— start —

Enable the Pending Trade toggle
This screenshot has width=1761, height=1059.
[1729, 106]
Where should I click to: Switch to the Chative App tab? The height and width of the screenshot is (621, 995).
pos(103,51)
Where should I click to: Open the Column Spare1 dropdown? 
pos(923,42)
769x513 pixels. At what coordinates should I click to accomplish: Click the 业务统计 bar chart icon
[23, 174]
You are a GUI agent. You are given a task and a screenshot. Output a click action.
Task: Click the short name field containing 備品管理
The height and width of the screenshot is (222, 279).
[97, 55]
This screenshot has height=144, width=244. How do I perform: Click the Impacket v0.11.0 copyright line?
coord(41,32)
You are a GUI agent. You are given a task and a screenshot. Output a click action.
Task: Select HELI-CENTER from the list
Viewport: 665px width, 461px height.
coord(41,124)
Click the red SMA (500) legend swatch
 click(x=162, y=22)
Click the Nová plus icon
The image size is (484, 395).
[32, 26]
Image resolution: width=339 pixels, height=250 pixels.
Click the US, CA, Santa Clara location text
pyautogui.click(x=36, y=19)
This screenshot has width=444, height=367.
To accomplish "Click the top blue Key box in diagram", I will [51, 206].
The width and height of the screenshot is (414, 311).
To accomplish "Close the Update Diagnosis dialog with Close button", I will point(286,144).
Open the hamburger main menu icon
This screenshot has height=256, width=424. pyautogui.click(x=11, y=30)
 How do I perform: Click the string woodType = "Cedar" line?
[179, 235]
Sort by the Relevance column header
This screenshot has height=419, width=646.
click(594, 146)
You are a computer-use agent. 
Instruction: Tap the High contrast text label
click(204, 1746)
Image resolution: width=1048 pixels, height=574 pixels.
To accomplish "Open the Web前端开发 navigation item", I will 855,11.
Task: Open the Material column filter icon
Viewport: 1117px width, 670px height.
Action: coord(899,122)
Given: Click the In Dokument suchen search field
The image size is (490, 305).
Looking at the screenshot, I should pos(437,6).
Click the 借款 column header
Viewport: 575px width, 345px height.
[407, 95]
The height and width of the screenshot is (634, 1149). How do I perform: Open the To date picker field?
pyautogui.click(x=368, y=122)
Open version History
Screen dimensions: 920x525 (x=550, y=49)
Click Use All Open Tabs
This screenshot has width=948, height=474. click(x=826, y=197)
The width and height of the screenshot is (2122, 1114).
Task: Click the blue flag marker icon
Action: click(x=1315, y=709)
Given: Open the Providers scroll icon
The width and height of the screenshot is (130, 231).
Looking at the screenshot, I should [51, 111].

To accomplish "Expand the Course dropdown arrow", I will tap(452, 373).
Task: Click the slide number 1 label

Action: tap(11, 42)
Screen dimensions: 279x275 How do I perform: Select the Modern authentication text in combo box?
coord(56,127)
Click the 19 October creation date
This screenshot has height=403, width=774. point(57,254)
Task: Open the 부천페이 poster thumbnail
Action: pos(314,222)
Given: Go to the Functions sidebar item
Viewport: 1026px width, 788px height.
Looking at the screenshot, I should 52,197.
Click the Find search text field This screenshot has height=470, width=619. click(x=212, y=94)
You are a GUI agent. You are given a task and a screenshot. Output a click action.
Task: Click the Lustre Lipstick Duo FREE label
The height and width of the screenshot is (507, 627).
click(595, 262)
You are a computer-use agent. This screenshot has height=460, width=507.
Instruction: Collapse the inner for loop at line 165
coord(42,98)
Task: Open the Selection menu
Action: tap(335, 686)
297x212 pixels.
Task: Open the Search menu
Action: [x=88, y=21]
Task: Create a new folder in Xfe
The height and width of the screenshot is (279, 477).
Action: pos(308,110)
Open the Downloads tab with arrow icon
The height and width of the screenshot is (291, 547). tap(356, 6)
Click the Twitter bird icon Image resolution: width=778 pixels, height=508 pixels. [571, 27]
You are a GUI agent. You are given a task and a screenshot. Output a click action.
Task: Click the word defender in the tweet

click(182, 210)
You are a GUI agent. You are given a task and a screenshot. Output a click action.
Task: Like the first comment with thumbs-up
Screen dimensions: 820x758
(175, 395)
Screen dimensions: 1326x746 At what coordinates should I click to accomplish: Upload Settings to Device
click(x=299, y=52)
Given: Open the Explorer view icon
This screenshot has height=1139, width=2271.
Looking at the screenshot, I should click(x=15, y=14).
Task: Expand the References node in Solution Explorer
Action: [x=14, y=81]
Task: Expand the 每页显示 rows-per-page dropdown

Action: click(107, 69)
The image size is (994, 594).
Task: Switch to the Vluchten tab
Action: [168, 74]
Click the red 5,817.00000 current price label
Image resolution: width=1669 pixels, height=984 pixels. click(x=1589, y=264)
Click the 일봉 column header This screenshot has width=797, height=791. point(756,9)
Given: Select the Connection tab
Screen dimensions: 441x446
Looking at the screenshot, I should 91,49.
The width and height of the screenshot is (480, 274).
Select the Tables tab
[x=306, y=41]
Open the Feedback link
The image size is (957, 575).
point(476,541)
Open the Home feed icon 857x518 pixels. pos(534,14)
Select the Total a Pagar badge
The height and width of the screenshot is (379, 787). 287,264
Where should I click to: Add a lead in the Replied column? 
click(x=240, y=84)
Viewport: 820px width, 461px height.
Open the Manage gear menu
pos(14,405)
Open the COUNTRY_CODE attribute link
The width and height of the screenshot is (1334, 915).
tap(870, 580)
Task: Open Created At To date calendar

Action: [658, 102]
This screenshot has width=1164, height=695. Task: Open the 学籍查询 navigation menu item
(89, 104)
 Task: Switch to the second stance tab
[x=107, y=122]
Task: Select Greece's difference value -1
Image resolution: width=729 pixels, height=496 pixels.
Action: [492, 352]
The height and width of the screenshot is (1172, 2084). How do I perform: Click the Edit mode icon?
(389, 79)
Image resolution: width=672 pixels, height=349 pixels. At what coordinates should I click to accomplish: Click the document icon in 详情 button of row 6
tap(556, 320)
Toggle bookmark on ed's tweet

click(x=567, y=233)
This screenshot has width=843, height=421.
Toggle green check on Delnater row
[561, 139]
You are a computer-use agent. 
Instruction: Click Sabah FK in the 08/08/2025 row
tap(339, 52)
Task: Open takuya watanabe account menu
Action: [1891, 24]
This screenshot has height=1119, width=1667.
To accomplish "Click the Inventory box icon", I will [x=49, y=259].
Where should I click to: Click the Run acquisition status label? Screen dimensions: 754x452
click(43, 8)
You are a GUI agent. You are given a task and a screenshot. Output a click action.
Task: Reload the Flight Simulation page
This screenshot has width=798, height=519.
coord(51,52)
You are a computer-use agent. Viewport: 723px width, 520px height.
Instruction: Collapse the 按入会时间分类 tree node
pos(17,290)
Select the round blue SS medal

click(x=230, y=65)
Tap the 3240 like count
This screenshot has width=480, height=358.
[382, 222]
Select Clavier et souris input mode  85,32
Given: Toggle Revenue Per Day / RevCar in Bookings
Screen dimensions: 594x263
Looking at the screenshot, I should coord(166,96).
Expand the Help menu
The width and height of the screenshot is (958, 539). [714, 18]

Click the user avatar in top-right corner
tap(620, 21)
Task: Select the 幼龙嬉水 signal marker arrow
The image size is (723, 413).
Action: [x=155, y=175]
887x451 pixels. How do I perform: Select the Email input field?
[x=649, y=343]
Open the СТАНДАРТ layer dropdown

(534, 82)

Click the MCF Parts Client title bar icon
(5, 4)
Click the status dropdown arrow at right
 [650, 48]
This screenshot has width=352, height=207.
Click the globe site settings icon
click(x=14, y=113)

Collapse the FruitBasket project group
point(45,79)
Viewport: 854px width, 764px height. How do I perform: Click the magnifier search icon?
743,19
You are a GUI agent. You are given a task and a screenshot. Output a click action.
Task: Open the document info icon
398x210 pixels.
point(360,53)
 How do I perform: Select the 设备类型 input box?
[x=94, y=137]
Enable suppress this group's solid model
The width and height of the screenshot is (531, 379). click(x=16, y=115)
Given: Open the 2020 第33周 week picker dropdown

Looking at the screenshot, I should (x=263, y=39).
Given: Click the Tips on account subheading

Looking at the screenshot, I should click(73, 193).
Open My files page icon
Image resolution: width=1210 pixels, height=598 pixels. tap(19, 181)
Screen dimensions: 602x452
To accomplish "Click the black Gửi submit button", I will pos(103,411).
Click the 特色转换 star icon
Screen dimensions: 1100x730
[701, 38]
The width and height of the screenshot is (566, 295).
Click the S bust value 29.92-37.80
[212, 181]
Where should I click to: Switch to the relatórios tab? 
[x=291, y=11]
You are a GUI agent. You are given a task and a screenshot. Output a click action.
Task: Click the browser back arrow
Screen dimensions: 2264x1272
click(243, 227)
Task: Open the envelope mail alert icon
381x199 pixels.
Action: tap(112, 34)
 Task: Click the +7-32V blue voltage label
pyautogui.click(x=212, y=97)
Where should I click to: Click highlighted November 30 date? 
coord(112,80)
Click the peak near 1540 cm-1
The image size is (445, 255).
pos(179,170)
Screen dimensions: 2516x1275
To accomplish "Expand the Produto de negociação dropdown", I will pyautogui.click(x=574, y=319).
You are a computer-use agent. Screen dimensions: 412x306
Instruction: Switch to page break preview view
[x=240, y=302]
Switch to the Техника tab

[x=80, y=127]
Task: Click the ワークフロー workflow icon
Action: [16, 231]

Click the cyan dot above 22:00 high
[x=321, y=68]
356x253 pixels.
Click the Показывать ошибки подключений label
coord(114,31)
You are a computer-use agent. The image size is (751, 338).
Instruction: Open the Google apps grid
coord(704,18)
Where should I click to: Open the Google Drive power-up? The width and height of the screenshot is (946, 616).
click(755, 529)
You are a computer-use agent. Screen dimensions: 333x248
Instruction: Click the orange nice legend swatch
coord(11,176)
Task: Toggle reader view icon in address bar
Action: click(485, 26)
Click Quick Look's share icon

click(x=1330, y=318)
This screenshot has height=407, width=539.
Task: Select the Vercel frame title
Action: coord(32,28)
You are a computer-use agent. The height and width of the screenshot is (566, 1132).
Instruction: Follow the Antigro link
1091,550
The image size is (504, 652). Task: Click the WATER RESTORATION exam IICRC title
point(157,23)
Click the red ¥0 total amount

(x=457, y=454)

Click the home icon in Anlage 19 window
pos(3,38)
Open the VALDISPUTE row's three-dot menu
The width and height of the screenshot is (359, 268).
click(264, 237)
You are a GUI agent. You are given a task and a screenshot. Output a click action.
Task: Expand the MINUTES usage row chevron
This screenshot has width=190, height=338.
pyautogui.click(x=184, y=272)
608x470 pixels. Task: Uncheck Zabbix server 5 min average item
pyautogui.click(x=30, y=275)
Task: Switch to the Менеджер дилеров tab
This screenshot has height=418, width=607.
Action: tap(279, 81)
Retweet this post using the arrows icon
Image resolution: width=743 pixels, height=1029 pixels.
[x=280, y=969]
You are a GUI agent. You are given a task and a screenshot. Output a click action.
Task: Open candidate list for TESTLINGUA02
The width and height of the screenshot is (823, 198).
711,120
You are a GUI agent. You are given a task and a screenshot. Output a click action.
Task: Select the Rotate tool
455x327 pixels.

— end —

WHAT NEEDS TO BE DONE | Rewrite the part of the listing that opens with the line containing "Click the 19 October creation date" and closes with the line containing "click(x=299, y=52)", replacing "GUI agent" with "desktop assistant" and leaving everything else unchanged.

FULL ANSWER |
Click the 19 October creation date
This screenshot has height=403, width=774. point(57,254)
Task: Open the 부천페이 poster thumbnail
Action: pos(314,222)
Given: Go to the Functions sidebar item
Viewport: 1026px width, 788px height.
Looking at the screenshot, I should 52,197.
Click the Find search text field This screenshot has height=470, width=619. click(x=212, y=94)
You are a desktop assistant. You are given a task and a screenshot. Output a click action.
Task: Click the Lustre Lipstick Duo FREE label
The height and width of the screenshot is (507, 627).
click(595, 262)
You are a computer-use agent. This screenshot has height=460, width=507.
Instruction: Collapse the inner for loop at line 165
coord(42,98)
Task: Open the Selection menu
Action: tap(335, 686)
297x212 pixels.
Task: Open the Search menu
Action: [x=88, y=21]
Task: Create a new folder in Xfe
The height and width of the screenshot is (279, 477).
Action: pos(308,110)
Open the Downloads tab with arrow icon
The height and width of the screenshot is (291, 547). tap(356, 6)
Click the Twitter bird icon Image resolution: width=778 pixels, height=508 pixels. [571, 27]
You are a desktop assistant. You are given a task and a screenshot. Output a click action.
Task: Click the word defender in the tweet

click(182, 210)
You are a desktop assistant. You are given a task and a screenshot. Output a click action.
Task: Like the first comment with thumbs-up
Screen dimensions: 820x758
(175, 395)
Screen dimensions: 1326x746 At what coordinates should I click to accomplish: Upload Settings to Device
click(x=299, y=52)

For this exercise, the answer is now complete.